Event Experience



Join us for AI and the Student Experience: Leadership Applications and Measurable Impact, part of the EDUCAUSE Leadership Series. In this three-part experience, synchronous sessions and asynchronous content are combined to support deep, applied learning. Through case studies and examples from higher education, participants will gain practical insights into how institutions navigate the intersection of AI and impactful student experiences.

NOTE: Each session builds on the previous one. Participants are encouraged to engage in all three to maximize their learning.

Schedule

  • Session 1: July 20, 2026 | 12 noon–1:00pm ET
  • Session 2: July 22, 2026 | 12 noon–2:00pm ET
  • Session 3: July 27, 2026 | 12 noon–2:00pm ET

Sessions

Session 1 | Understanding the AI Landscape in Student Success

Drawing on EAB’s latest research and a broad view across institutions nationwide, this session offers a “state of the union” on how AI is shaping the student experience in higher education. As adoption accelerates across campuses, many institutions are still working to align around shared strategies and support for student success teams.

Tara Zirkel will share a national scan of how AI is being used, who is driving adoption, and how approaches are evolving. Attendees will leave with a clearer understanding of how to build a culture that supports effective AI use in student success—through intentional strategy, change management, and stronger partnership between leadership and frontline teams.

Learning Outcomes:

  • Identify key national trends shaping how institutions are applying AI to enhance the student experience.
  • Recognize common gaps and priority areas institutions should address to move from experimentation to meaningful impact.
  • Understand what student success teams need from institutional leadership, such as guardrails, guidance, and support to feel confident and effective using AI in their day-to-day work.

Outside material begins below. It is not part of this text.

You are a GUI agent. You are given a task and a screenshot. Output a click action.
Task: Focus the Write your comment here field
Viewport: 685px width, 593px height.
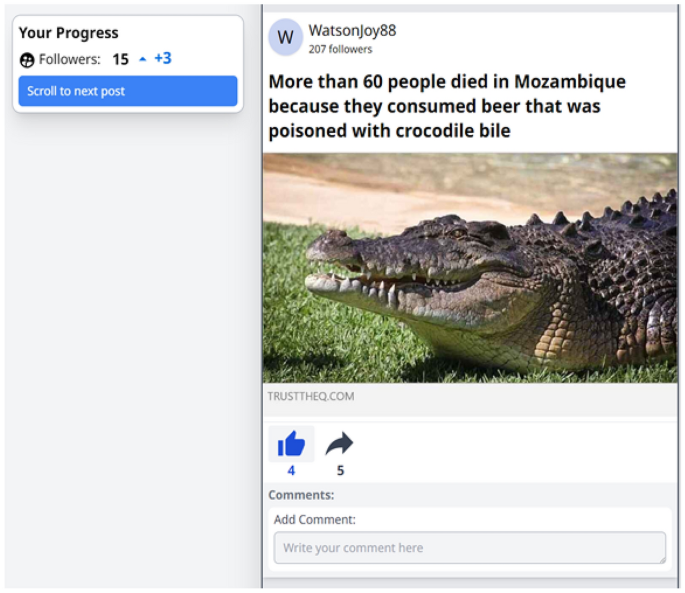tap(468, 548)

Session 2 | Applying AI to Improve the Early Student Experience

The earliest moments of the student journey often carry the highest stakes and the greatest opportunity for impact. From initial engagement through early academic decisions, students navigate complex systems that can either support or stall their progress.

In this session, you’ll explore how institutions use AI to reduce friction, improve clarity, and support stronger momentum, and learn what leaders should consider when prioritizing and implementing these efforts. Through case-study examples and lessons from implementation, presenters will share how they approach the design and rollout of AI-enabled supports in the early student experience, such as advising bots, AI-enabled registration processes, and more, along with key considerations, tradeoffs, and what they are learning along the way.

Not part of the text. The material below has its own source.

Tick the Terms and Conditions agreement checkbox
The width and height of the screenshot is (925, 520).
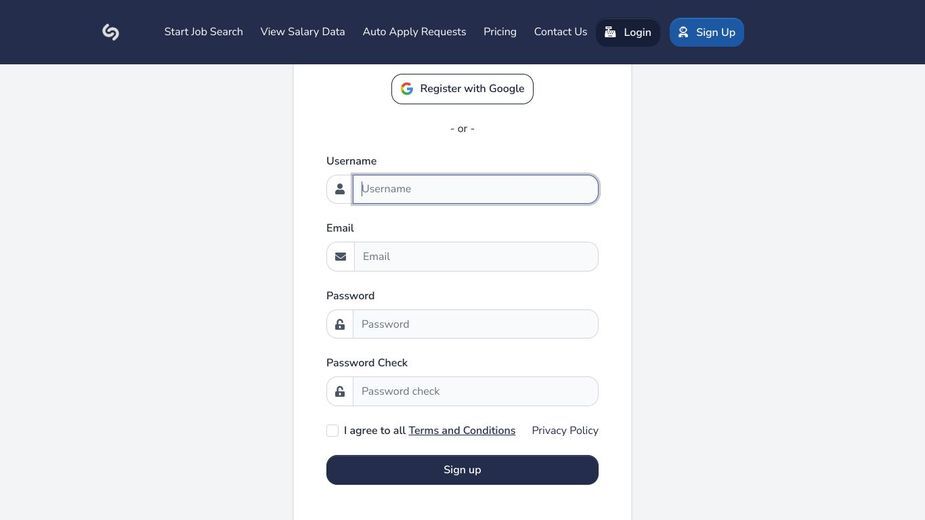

You’ll leave with a clearer sense of where AI can most effectively improve the early student experience and how to prioritize and align these efforts with broader strategy and operations that influence the student experience.

Learning Outcomes:

  • Identify where AI can improve early student experience and decision-making.
  • Understand key design considerations for implementing AI in early-stage student support.
  • Connect early-stage AI efforts to broader institutional strategy and the student experience.

Session 3 | Scaling AI for Impact Across the Student Experience

As institutions move beyond early experimentation with AI, leaders face a new challenge: determining what is actually improving the student experience over time and contributing to persistence and completion, and how to scale those efforts across systems and teams.

This session focuses on how institutions are evolving AI-enabled approaches to support ongoing student success. Presenters will explore examples such as AI-enabled advising and support tools, personalized outreach, student-facing AI agents, and coordinated support systems to refine their approaches and build the structures and coordination needed to support responsible, long-term use.

You’ll gain clear examples of what it takes to move from isolated use cases to sustained, institution-wide impact on the student experience and the perspective to lead and scale these efforts in your own context.

Learning Outcomes:

  • Assess AI initiatives using meaningful indicators of the student experience and related outcomes.
  • Evaluate considerations and tradeoffs when scaling AI-enabled support across the student journey.
  • Explore approaches to governance, risk, and responsible use.
  • Identify strategies for ongoing refinement and continuous improvement.